Теперь он разве что вспоминать способен о своих подвигах с женщинами…»
Наконец деньги отсчитаны. Инаэро спрятал кошель под одежду, украдкой глянул на Аксум в последний раз и, разлюбезнейше простившись с господином Церингеном, покинул богатую усадьбу. Он возвращался в школу.
Аксум осталась одна.
Она так и стояла в полной неподвижности, точно статуя, пока господин Церинген о чем-то размышлял, причмокивал губами, посмеивался сам с собою и вяло жевал фрукты. Наконец он, не глядя, щелкнул пальцами.
Девочка подошла и опустилась рядом на колени.
— Как тебя… э-э… зовут?
Она с хорошо скрываемым отвращением смотрела, как шевелятся его губы,
— Мое имя Аксум, господин, — ответила она негромко, четко проговаривая каждое слово.
— Э… хорошо, хорошо… Хочешь… э-э… фруктов, чаю?
— Я бы выпила чаю, господин, и съела яблоко.
— Э-хе, хе! Какая смышленая девочка! Чаю и яблоко? Ну хорошо, возьми себе чаю и яблоко.
Аксум налила себе в маленькую чашку немного горячего чаю и взяла красное яблоко. Господин Церинген следил за ней задумчиво и несколько сонно.
— А ты пребойкая девица, э? — обратился он к новой рабыне.
— Я стараюсь быть скромной, незаметной и всегда угождать хозяевам, — ответила она невозмутимо.
— Очень правильно, чрезвычайно разумно! — Церинген почмокал губами. — Знаешь ли, Аксум, я буду держать тебя здесь… э-э… скрытно от всех.
— Да, — сказала она.
Знаешь? — Господин Церинген выглядел удивленным.
— Да, господин, — повторила Аксум. — Мне сказали об этом заранее.
— Как он похитил тебя? — жадно спросил Церинген. — Засунул головой в мешок? Оглушил? Он душил тебя, бил? Он тебя заставил?
Она покачала головой.
— Этот молодой человек, господин, и сам обладает чувством изящного. Он понял, что я — как художник и каллиграф, и ты — как тонкий знаток и ценитель жизни и ее удовольствий, — мы должны быть вместе. Я обязана помочь вам создать ваш шедевр. Это — мой долг перед людьми и богами.
— О, все еще превосходнее, чем я предполагал! Возьми еще… э-э… возьми виноград, дитя мое. Как тебя… э-э… зовут?
— Аксум, господин.
— Отлично, превосходно, Аксум. И никому ни слова. Тебя поместят в отдаленные покои. Петь — воспрещается. За пение буду сечь, поняла? Я очень люблю… э-э… сечь юных девушек.
— Я не стану петь, — спокойно сказала Аксум.
— Из покоев не выходить. Тебе принесут туда все, что пожелаешь.

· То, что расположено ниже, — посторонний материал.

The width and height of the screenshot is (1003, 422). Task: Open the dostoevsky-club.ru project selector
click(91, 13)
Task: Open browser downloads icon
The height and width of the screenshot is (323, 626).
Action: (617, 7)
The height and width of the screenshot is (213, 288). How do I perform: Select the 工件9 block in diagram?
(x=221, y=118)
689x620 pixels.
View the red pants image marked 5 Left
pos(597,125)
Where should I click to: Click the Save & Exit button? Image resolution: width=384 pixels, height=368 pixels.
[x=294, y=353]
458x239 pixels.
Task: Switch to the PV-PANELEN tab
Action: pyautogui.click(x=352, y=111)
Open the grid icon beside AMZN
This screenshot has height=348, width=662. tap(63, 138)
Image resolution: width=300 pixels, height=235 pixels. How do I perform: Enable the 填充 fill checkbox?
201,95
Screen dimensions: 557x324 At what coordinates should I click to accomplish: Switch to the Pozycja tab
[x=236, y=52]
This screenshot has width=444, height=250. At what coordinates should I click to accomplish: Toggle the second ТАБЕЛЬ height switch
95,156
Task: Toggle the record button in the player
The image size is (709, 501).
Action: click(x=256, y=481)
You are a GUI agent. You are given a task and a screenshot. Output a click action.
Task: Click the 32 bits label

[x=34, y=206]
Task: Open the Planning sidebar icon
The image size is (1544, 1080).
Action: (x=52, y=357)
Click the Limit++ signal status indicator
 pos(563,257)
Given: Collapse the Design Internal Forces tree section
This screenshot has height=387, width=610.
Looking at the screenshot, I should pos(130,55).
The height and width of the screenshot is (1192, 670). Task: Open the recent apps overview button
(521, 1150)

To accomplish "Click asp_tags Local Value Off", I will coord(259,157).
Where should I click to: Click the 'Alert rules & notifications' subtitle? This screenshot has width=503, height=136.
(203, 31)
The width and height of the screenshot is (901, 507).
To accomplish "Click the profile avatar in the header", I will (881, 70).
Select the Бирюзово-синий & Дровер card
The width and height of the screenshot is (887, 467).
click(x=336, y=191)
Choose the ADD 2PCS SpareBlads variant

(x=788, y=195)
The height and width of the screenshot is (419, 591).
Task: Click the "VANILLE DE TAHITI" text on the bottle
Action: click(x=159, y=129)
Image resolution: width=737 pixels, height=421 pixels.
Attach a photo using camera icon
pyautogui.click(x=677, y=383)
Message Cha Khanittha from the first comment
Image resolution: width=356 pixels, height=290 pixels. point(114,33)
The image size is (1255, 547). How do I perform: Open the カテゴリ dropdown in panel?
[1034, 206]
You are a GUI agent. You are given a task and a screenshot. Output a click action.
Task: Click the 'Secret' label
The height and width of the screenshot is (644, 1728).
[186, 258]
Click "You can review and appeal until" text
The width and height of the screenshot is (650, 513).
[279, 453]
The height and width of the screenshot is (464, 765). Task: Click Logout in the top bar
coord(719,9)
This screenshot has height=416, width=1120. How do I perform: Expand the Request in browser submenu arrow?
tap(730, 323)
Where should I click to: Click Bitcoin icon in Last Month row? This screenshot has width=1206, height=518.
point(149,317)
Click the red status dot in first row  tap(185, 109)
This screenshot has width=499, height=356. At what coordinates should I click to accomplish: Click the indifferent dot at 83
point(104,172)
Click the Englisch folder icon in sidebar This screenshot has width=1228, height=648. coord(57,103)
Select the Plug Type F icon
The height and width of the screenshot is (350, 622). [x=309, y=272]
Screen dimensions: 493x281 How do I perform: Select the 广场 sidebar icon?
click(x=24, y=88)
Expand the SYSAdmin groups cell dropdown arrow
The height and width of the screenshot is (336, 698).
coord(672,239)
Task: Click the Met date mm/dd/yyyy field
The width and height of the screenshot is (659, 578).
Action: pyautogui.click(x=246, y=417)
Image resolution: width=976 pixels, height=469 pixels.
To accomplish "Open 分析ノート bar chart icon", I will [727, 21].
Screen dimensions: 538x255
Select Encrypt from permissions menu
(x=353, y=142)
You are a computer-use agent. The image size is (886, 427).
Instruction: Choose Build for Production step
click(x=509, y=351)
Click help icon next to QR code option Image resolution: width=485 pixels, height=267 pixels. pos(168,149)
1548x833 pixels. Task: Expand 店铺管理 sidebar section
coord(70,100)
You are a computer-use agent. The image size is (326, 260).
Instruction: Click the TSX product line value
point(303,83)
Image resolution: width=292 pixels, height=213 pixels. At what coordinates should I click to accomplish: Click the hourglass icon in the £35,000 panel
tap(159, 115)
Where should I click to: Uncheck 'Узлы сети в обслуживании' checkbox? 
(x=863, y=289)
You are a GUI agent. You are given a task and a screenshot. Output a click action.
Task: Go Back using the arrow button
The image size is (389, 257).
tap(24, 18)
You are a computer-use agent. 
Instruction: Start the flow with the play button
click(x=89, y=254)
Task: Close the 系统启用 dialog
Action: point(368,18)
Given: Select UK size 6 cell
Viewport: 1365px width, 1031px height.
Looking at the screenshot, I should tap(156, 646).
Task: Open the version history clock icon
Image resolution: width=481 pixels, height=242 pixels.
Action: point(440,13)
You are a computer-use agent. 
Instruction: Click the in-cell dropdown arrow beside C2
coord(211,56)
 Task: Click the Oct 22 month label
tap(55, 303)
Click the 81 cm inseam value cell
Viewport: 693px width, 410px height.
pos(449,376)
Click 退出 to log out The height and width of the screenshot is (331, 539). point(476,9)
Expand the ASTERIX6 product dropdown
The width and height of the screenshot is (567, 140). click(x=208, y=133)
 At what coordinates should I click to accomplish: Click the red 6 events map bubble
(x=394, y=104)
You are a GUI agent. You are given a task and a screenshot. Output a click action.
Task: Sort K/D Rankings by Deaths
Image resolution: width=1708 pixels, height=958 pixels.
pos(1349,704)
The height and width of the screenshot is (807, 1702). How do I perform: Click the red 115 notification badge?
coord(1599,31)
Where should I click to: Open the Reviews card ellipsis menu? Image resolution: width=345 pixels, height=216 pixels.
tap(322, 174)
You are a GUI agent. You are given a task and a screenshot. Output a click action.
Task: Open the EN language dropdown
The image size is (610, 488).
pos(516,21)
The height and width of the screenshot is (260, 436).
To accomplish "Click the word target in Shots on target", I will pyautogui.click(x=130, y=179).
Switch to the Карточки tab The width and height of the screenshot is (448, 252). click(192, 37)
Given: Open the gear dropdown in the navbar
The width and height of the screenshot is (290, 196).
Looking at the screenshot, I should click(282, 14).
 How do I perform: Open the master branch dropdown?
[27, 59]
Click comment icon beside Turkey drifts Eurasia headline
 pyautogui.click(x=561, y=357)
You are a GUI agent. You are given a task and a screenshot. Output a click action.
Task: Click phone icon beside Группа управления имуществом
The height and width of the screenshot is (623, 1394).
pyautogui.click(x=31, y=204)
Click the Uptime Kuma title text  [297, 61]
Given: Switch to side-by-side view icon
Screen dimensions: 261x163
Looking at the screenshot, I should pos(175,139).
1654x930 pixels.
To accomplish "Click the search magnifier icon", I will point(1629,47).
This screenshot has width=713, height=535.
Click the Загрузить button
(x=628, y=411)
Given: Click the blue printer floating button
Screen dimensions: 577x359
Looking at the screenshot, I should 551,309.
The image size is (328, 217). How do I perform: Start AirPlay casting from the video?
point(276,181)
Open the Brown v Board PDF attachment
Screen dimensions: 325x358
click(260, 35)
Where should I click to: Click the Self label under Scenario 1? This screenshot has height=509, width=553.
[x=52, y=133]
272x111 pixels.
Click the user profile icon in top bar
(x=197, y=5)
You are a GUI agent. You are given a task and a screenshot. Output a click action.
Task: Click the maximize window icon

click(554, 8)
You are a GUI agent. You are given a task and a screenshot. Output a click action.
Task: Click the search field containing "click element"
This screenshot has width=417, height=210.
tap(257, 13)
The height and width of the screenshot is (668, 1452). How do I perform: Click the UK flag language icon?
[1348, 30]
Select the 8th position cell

Птичек, игрушки… Подушки… рабынь с опахалами…
— Господин очень добр, — ледяным тоном произнесла Аксум.
Церинген хлопнул в ладоши и тонко крикнул:
— Медха! Медха!
Словно бы из-под земли вырос чернокожий слуга. Его красивое тело лоснилось от масла и пота, большие глаза глядели ласково и тихо, словно у крупного жвачного животного.
— Медха, отведи ее в… э-э… Покои Лотосового Уединения. Пусть ее умоют и все такое… Аромат… э-э… пожалуй, амбра… и немного розы, такой… э-э… легкой… чайной розы… Цвета розоватый и желтый. Шелк, только шелк! Умоляю, никакого бархата! Легкость, легкость и юность!
Слуга слушал, кротко помаргивая пушистыми ресницами, что еще больше усиливало его сходство с волом или старой спокойной лошадью.